* _What you are asked to do_
Render every line of the records below as a JSON list of strings, one string per line, with blank lines omitted. Leave the pictures out of the list.

* _Listed records_
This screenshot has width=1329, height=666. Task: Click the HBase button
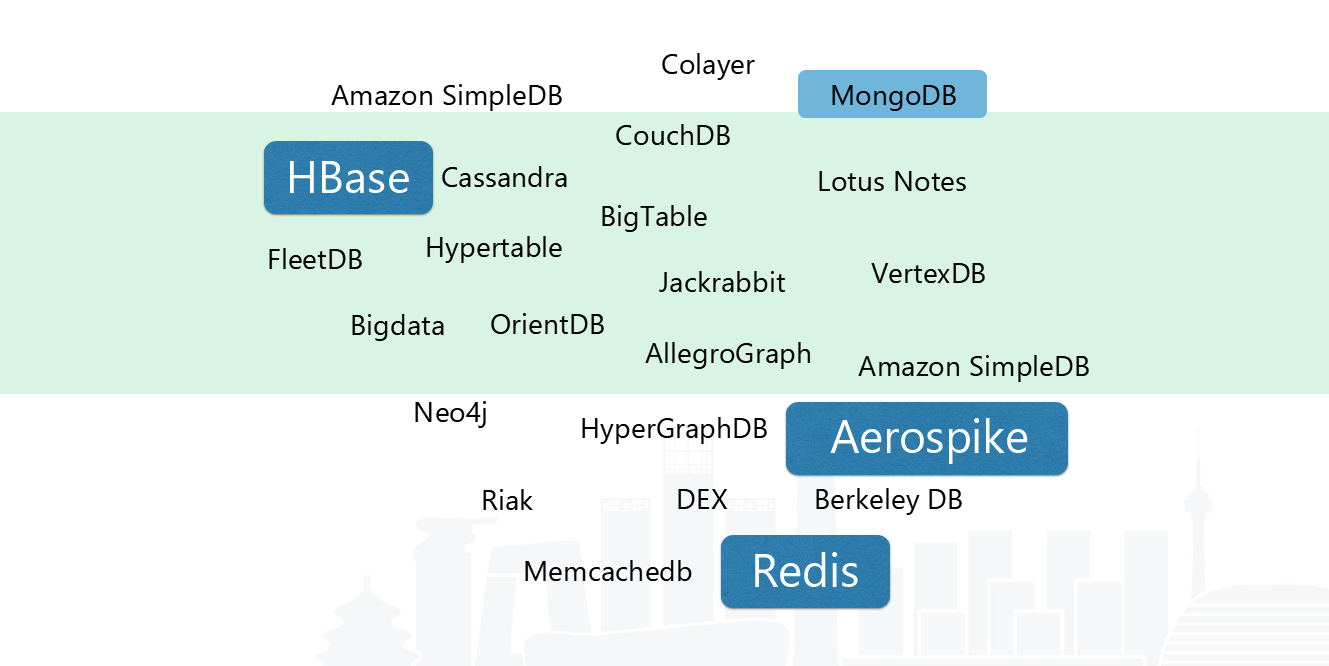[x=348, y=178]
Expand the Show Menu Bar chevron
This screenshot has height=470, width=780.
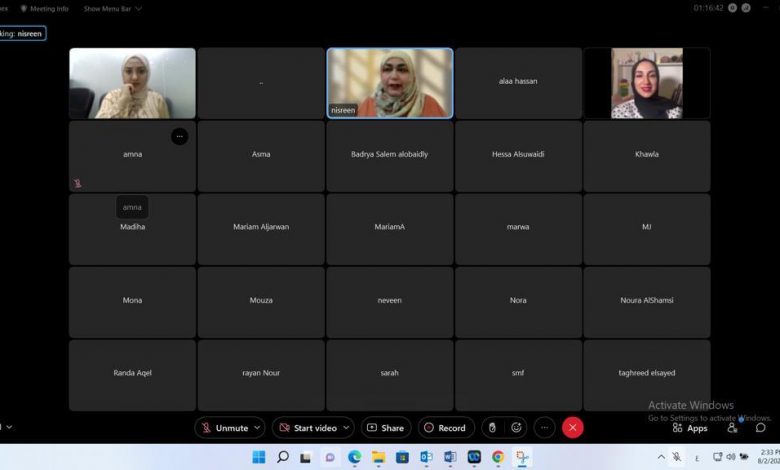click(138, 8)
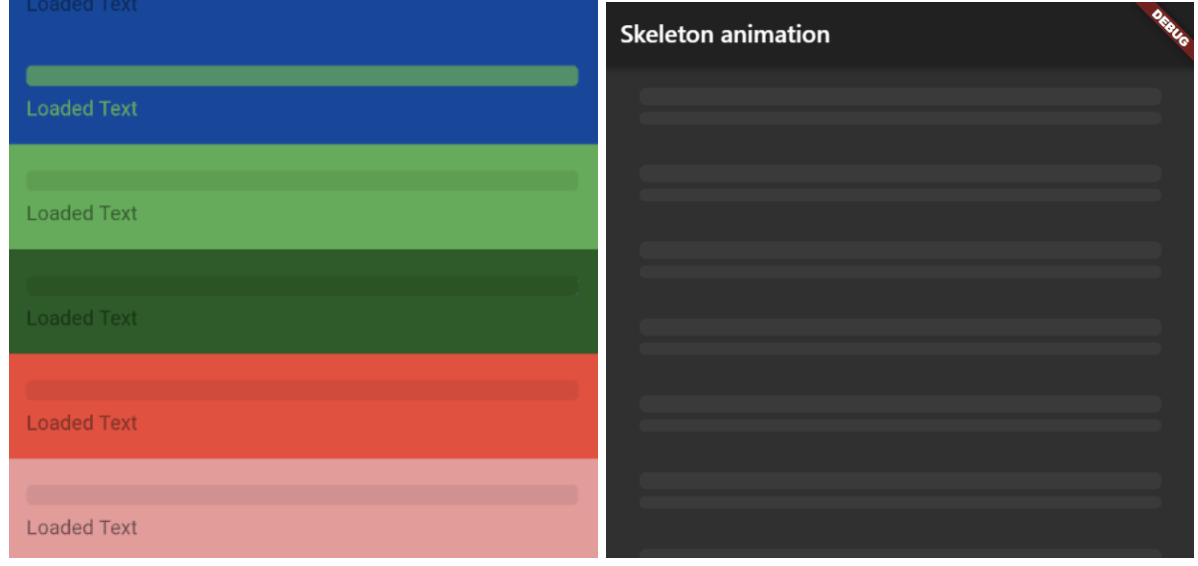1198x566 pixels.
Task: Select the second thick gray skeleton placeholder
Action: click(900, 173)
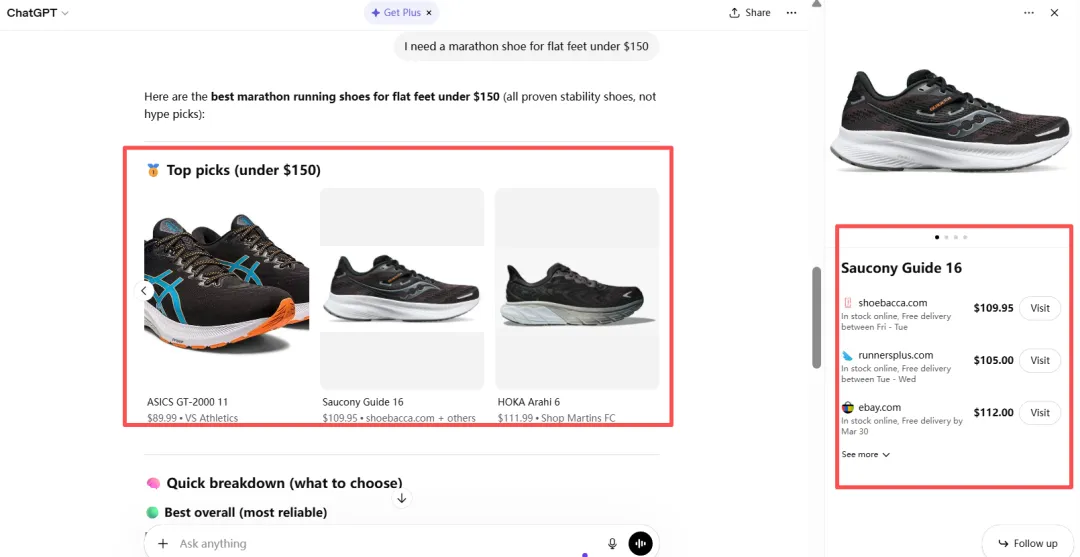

* _Correct answer_
[
  "This screenshot has width=1329, height=666. Task: Click the HBase button",
  "[x=348, y=178]",
  "Expand the Show Menu Bar chevron",
  "This screenshot has height=470, width=780.",
  "click(138, 8)",
  "1198x566 pixels.",
  "Task: Select the second thick gray skeleton placeholder",
  "Action: click(900, 173)"
]